The palette is intense: cobalt blue, cerise, egg yolk in various bold combinations (yellow suede jacket with knit pink skirt, for instance). A plongé leather jacket in a moreish shade Sloan calls dark lime has a definite maximal '80s flair.

With the prints, he wanted to inject an element of surprising whimsy drawn from Escada’s history. The Leys were at a racetrack in the late '70s where they backed a horse named Escada (the word is Portuguese for “staircase”). Presumably it won, because that’s what they called their brand. The racing motif features throughout Sloan’s spring collection, in pieces that reference the stripes and spots of jockey silks, in racehorses printed and woven, or even embroidered across the breadth of a coat.

The dominant silhouette — shoulder pads and dolman sleeves — is a reminder that the crux of the collection is tailoring, though Sloan is showing his power pant suit with a slightly looser construction (and it's paired with sneakers). The other trips to the archives have yielded abstracted windowpane checks and houndstooth patterns in ice cream-y shades, and an animal print devoré-ed on a bias cut velvet dress, which misses Studio 54 by a mere 40 years. Sloan adds his own twist to the Escada era with a polka-dotted brown silk dress just like the one Julia Roberts wore to the races in "Pretty Woman," one of his favourite movies. (Vivian Ward would definitely have flashed cash in the Escada boutique on Rodeo.)

I'm still feeling my way through it, I didn't want to propose the brand as a new concept.

As far as movies go, that’s a pretty iconic look, and it was icons that Sloan felt Escada was lacking. He thinks he may have found the answer in an abstracted heart motif that Margaretha used but never really took full advantage of. “We can own it,” he says confidently. It’s throughout the new collection, as a print, as a buckle, as the charms hanging off a belt.

Sloan is equally bent on giving the Escada logo the same kind of signature recognisability for the company that the check has for his old employer. It certainly looks possible in a black suede trench (an item he is obviously intimate with after his decade at Burberry) on which Sloan has bonded the Escada lettering in different coloured leathers. The coat has a graphic impact reminiscent of Robert Indiana’s famous Love painting. By way of extreme contrast, the same logo in a pale tone-on-tone jacquard reads almost as a camo print.
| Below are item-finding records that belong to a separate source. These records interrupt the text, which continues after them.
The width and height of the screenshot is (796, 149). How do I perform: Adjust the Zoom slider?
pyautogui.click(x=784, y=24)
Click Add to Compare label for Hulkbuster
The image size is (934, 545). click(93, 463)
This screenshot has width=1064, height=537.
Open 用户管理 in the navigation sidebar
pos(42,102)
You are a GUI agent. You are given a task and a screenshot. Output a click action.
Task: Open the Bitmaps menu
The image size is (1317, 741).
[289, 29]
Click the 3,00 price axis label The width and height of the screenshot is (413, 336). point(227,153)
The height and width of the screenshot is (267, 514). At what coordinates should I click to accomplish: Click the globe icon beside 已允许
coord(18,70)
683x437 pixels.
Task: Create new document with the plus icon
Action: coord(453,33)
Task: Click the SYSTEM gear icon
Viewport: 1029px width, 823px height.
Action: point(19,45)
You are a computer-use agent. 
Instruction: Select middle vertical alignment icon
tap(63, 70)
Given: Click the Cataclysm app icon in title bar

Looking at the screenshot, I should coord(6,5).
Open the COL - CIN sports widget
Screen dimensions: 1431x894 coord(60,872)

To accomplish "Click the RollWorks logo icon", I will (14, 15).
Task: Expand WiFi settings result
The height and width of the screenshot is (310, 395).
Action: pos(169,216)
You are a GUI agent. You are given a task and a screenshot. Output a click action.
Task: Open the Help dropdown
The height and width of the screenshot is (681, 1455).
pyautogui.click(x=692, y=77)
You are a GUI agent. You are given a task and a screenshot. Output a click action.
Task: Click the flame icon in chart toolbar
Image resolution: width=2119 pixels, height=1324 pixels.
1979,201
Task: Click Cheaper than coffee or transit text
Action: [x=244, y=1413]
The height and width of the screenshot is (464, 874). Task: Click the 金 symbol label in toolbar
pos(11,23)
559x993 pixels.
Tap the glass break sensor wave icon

Musing further on icons, Sloan mentions that what always inspired him about Diana was the way she used her style to reinforce positive change, and that is an aspect of Escada he feels is more relevant than ever. “I feel it’s that moment again where women are saying enough is enough.” And, with Escada’s female owner and chief executive, Sloan adds, “I’m surrounded by women with a strong point of view.”